When the professors find a patch of weeds, they estimate the serving size, take a photo, and record this info onto an app called iNaturalist, so the public can access the information. They also test the soil for heavy metals and test plant tissue for environmental toxins in a lab at UC Berkeley.
So far they have identified nearly 90 different species of edible weeds, many of which aren’t native to the area: they were brought here by European explorers back in the 1600s because of their nutritional and medicinal qualities.
“But they keep coming back, without watering them. If you can’t beat them, why not just join them?” Carlson smiles.
A little further down the street, we approach a white Victorian house with a picket fence and perfectly trimmed lawn -- it stands out from all the other yards we pass because there were no weeds in sight.
“This is what has happened. Now when I go to a nice neighborhood where people have manicured lawns they look like deserts to me because there is no food growing,” says Stark.
In contrast, when Carlson and Stark see neighborhoods like this one, which has been neglected by city government, they don’t pay much attention to the barbed wire and graffiti on the buildings. They look at the weeds as high as your chest and see a Garden of Eden. I ask them if they worry about dog pee or other contaminants.
“Wash them, okay?” says Carlson, “You buy vegetables that could have cow manure on them at the store and you take them home and wash them. And so likewise, when you collect these, you can just wash them.”
The professors want people to recognize weeds as food, even though they are not in a package. But the goal of the project is for the community.
“To let these community know of the availability of free foods that can enhance their nutritional status,” Carlson says.
Will neighbors bite?
After we said goodbye, I stick around to see if anyone from the neighborhood would actually try the edible weeds.

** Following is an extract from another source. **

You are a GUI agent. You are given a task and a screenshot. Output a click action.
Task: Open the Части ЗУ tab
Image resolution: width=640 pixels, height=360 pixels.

Ike Forrest lives in a house with bunches of mallow growing outside. When I tell him about the UC Berkeley project he doesn’t believe me.
“No, I don't think they’re edible. If you see what pass through, you wouldn't say so,” Forrest says.
I told Forrest that he could rinse off the weeds to see if that would change his mind.
“Well I’ve got a son that's a chef and I'm going ask him about that. But no, I ain’t going to eat that,” he laughs.
Forrest isn’t the only one from the neighborhood that feels this way. Even people who specialize in permaculture are skeptical.
Brandi Mack is a permaculturalist from West Oakland. A few years ago, Mack led her own edible tours in the neighborhood called Herbs in the Hood, to teach black youth about urban foraging and plant resiliency. Mack hadn’t heard about the UC Berkeley project to forage edible weeds but I ask is she would eat the weeds growing from the ground.
“Because I’m well trained ,I would. But would my community, the people I’ve know for years, do it? No. Because of there’s probably some kind of needle in there,” she says.
It’s not just the garbage that’s makes it unappealing to eat from the ground. Eating from the ground has negative connotations for many people in her community.
“My folks will not look in the ground for healthy food, though this is where our ancestors planted everything. For folks to go down to the ground it’s saying, 'I’m broke, I don’t have, I’m less than,'” Mack says.
And that’s why Mack doesn’t think the edible weeds project will be successful in her neighborhood.
“Are we saying this is an alternative for another food bank in the community? Is it an alternative to no grocery store in our community? Is it going to feed the many people here that still are hungry?” she asks.
Stark and Carlson want to have tastings in the community and they’re involving local residents in helping to map the edible weeds across the East Bay.
But when I walked around the neighborhood, was I ready to reach down for a snack? Not yet.
This story originally aired on February 12, 2015.